Purpose : Conventional methods for studying the membrane electrophysiology of RPE cells, such as channels, transport mechanisms, or morphology are complex and invasive. The purpose of this study was to develop and validate a non-invasive method using electrochemical impedance spectroscopy (EIS) that enables the collection of unique, microelectrode-like data.

Methods : A mathematical model with a penalty function was developed. The penalty function relies on a user-defined ratio of transcellular to paracellular resistance (junction resistance ratio, JRR). We tested our model using JRRs between 0.1 and 10 on RPE EIS measurements between 1 Hz and 10 kHz in an Ussing chamber with continuous perfusion. Validation of our method was performed by using an invasive microelectrode method that measures the distinct resistance and capacitance values of each transport barrier. The response of RPE to the apical application of 100 µM adenosine triphosphate (ATP) was simultaneously recorded using our new method and the previously validated, microelectrode method.

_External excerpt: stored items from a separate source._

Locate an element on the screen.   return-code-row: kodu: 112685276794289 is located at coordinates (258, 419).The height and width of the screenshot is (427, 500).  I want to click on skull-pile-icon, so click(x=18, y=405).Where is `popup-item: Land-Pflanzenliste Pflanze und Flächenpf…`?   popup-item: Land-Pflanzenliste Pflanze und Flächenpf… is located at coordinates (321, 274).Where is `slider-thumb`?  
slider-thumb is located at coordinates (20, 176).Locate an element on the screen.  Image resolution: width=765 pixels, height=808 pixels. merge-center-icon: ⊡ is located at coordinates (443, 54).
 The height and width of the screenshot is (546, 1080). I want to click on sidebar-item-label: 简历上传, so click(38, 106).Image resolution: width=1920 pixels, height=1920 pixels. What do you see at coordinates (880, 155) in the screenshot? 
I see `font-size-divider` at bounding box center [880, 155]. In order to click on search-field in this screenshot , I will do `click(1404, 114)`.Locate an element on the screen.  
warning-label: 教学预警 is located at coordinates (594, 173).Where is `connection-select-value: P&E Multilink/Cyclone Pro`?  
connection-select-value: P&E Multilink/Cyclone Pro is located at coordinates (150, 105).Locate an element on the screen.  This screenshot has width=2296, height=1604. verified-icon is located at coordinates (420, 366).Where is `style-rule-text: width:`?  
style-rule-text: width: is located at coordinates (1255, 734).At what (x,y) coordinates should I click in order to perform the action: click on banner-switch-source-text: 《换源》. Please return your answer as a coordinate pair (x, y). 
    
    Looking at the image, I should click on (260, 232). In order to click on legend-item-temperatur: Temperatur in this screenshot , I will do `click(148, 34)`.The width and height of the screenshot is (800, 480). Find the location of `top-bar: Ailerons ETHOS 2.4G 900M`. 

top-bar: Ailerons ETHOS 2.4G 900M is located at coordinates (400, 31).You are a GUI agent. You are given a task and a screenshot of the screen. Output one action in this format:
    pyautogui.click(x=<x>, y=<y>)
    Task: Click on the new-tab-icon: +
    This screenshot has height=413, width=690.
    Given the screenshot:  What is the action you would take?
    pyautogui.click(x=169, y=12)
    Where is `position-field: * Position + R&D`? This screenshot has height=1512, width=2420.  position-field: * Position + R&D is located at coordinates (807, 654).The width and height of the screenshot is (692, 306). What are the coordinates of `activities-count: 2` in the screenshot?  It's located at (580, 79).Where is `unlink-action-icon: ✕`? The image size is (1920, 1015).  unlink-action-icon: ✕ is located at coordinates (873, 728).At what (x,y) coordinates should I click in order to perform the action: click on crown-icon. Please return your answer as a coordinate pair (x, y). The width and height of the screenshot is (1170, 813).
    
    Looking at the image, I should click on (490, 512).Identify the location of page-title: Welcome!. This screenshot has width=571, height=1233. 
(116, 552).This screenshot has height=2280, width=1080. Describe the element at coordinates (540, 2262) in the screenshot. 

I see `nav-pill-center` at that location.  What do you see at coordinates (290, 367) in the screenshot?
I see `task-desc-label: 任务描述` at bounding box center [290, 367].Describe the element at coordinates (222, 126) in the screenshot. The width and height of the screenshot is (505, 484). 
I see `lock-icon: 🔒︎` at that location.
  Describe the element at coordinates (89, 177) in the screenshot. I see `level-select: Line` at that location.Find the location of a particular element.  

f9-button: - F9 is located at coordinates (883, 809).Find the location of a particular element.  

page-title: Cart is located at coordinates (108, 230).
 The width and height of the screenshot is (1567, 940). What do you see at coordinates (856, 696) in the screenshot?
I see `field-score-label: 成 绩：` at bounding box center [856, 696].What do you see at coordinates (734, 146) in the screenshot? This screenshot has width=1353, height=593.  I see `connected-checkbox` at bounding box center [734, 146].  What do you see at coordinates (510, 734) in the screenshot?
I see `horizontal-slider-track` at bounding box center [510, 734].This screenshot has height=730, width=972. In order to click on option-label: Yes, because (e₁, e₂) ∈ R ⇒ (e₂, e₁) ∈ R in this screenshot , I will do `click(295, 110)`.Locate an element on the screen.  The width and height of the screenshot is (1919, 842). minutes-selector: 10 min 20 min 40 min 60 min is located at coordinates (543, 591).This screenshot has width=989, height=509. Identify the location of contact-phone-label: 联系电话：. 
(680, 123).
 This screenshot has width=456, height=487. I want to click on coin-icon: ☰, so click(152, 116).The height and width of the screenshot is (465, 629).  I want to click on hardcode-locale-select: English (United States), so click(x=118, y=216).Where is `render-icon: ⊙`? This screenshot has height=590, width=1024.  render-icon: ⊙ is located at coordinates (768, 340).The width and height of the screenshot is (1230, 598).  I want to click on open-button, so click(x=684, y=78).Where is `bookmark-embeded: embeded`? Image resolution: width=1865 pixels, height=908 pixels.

Results : The JRR for our RPE cells, based on the intracellular electrode data, was 5 (SD 1, n=7). During ATP stimulation, the intracellular electrode method shows a concomitant increase in apical resistance and decrease in basolateral resistance in our RPE. Our EIS-based method reveals similar TER and directional changes in each membrane response during apical ATP application. Variation of JRRs between 1 and 10 show similar responses, demonstrating robustness to JRR inaccuracy.

Conclusions : This method offers a higher-content, longitudinal, and non-invasive assessment of RPE physiology. Our JRR method can replace the need for the invasive microelectrode method. Our JRR method yields an excellent approximation of membrane-specific changes. This method will significantly enhance drug screening and RPE-cell QC, especially in studies targeting membrane-specific responses of epithelial cells, not just RPE.

This abstract was presented at the 2024 ARVO Annual Meeting, held in Seattle, WA, May 5-9, 2024.